An agreement between the defense and the prosecution in a criminal case that takes place out of court and offers benefits to both parties is called a plea deal. Generally, a defendant agrees to plead guilty to a charge or certain charges in exchange for leniency or some other concession from the prosecution. Many components can make up the plea bargaining process in New Jersey and other states.

Different kinds of bargaining are included when negotiating a plea arrangement. Charge bargaining is often used where both sides negotiate the charges a defendant faces, and a defendant might agree to enter a plea of guilty to a lesser charge if a prosecutor agrees to dismiss more serious offenses in return. Sentence bargaining occurs when a defendant pleads guilty in order to receive a specific sentence, and this usually allows the defendant to take a lighter sentence while the prosecution does not have to use time and resources proving a case.
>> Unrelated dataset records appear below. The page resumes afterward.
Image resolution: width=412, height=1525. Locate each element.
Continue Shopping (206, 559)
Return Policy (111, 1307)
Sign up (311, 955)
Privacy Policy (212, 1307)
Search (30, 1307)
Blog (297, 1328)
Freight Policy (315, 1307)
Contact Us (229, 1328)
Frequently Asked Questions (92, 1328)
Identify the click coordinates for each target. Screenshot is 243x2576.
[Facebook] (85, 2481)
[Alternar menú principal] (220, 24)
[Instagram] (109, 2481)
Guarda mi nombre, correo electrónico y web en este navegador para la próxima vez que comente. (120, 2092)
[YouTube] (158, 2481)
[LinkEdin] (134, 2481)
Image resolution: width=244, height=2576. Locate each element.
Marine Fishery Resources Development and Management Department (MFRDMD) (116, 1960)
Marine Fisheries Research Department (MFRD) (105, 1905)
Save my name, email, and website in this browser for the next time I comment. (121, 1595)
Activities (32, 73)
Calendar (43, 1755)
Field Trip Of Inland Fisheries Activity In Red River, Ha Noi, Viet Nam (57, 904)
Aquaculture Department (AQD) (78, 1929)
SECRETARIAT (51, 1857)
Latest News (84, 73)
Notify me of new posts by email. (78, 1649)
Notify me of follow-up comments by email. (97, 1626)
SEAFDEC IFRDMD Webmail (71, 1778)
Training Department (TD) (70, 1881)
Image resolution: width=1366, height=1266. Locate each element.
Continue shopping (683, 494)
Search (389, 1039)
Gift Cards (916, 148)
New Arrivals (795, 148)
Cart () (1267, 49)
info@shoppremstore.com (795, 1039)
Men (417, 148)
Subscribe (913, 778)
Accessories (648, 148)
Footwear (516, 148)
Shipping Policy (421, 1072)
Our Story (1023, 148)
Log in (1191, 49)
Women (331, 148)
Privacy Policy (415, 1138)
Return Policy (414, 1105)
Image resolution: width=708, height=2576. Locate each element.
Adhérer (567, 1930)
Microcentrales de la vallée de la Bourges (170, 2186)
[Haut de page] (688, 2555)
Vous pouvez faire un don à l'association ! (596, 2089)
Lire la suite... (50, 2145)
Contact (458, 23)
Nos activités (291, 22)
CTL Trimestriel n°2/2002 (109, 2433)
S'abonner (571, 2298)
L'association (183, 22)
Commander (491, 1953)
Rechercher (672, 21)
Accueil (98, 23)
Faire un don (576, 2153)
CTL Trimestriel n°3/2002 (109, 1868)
Fact bargaining is used less than sentence and charge bargaining, and this involves the prosecution agreeing not to use certain facts as evidence while a defendant admits to other facts in court. The defendant agrees that some provable facts are true so that the prosecution does not have to spend time proving facts that a defendant has corroborated.

Plea bargaining is one tactic a criminal defense attorney might use to produce an outcome that benefits a client, and an attorney may also be able to make arrangements for probation or community service in lieu of jail time. The circumstances, evidence and charges that have been issued all influence the actions an attorney often takes when representing a client accused of drunk driving or other crimes.